IMPACT Fall 2016

There were eight IMPACT Awards given for research projects that ran from January, 2017 to January 14, 2018.

Communication in Robotic Assisted Surgery: Detailed Analysis to Understand Communication Success, Repair and the Consequences of Miscommunication

  • Bisantz, Ann, Department of Industrial and Systems Engineering
  • Higginbotham, D. Jeffrey, Department of Communicative Disorders and Sciences


Successful communication among surgical team members is critical to ensuring safe patient outcomes. Robotic Assisted Surgery (RAS) is a new technology in which instruments are inserted into a patient through ports and controlled via a tele-robotic interface by a surgeon who is sitting at a console across the room. RAS has introduced new communication challenges.
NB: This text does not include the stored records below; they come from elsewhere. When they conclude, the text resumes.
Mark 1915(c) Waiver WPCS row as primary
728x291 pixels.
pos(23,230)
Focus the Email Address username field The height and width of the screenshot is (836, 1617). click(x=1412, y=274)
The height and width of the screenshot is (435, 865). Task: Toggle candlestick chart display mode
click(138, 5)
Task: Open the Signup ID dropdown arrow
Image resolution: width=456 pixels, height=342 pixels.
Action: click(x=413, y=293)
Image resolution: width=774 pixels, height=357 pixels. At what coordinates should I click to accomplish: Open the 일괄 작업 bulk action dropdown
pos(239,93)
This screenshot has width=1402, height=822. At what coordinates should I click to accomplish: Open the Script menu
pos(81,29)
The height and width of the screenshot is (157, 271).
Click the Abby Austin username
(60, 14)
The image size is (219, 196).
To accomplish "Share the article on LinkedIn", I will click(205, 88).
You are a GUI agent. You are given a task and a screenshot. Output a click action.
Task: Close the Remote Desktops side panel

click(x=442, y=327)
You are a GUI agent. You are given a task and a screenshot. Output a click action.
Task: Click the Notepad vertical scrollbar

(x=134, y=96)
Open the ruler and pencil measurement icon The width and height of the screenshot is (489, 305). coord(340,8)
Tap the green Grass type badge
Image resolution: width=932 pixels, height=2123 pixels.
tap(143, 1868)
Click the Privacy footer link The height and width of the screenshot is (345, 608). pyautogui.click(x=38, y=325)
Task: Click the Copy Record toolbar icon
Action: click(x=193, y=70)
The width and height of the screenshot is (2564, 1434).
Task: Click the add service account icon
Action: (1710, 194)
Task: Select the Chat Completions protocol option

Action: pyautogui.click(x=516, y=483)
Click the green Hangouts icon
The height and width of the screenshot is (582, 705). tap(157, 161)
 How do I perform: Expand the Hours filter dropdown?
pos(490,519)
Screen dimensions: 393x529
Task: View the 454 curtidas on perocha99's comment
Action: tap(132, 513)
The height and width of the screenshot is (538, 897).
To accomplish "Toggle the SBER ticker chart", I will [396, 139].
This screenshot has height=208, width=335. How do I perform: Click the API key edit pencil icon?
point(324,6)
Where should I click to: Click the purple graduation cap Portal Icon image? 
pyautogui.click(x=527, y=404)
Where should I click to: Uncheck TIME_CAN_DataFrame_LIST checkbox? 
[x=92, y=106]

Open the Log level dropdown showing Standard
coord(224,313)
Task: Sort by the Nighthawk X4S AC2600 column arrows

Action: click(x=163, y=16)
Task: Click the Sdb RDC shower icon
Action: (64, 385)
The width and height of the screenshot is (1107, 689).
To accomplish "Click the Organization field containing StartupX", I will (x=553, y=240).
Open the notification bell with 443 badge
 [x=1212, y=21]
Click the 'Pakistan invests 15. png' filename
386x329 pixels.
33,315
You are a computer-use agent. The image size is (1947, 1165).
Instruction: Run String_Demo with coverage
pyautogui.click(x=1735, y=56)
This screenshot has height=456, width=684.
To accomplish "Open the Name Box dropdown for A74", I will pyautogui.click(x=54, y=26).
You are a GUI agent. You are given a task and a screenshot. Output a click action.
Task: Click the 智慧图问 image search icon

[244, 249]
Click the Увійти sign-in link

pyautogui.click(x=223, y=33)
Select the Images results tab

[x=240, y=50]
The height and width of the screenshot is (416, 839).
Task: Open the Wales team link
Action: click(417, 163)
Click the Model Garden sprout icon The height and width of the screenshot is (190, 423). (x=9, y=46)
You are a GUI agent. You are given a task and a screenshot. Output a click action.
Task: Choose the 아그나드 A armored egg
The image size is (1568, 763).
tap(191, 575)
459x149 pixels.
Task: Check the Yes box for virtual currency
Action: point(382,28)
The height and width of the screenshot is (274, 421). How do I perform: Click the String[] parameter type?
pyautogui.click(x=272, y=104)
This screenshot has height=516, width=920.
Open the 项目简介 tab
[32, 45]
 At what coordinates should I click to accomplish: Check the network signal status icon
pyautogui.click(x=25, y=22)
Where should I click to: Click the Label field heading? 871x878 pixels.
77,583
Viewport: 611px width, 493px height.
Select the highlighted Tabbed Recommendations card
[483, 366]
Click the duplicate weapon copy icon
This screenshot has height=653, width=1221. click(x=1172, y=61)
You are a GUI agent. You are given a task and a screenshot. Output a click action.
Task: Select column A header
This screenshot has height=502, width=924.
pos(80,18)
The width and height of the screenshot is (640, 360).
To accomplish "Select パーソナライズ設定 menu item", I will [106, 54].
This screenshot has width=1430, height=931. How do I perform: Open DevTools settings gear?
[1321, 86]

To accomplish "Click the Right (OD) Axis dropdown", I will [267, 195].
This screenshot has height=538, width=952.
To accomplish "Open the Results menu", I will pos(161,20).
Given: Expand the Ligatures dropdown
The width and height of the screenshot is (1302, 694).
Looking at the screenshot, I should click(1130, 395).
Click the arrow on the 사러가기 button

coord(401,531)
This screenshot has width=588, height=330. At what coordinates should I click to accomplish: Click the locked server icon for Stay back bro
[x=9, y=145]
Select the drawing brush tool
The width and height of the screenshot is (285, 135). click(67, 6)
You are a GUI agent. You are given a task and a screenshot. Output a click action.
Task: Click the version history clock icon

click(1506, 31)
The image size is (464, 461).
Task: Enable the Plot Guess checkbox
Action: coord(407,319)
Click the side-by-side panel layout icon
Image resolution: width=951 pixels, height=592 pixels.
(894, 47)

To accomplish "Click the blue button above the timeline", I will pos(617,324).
The surgeon no longer has direct visual access to the operating table, the patient, and other staff. This can lead to miscommunication, frustration, and challenging conversations between the surgeon and the remaining team. While communication gaps have been consistently linked to human error in surgery, studies on team communication during robot-assisted surgery (RAS) have been extremely sparse and have not provided a detailed understanding regarding the strategies team members use to communicate successfully and recognize and repair potential misunderstandings. Pilot data has indicated that surgical team members use verbal, non-verbal gestures, and gestures made via the robotic instruments to communicate during RAS. The proposed work will apply an ethnomethodological, micro-analytic framework to study video and audio recordings of team interactions in RAS in order to better understand communication strategies and relate them to surgical processes. Results have implications for the design of better surgical communication protocols, improved RAS training, RAS technology design, and ultimately, safer patient care during RAS.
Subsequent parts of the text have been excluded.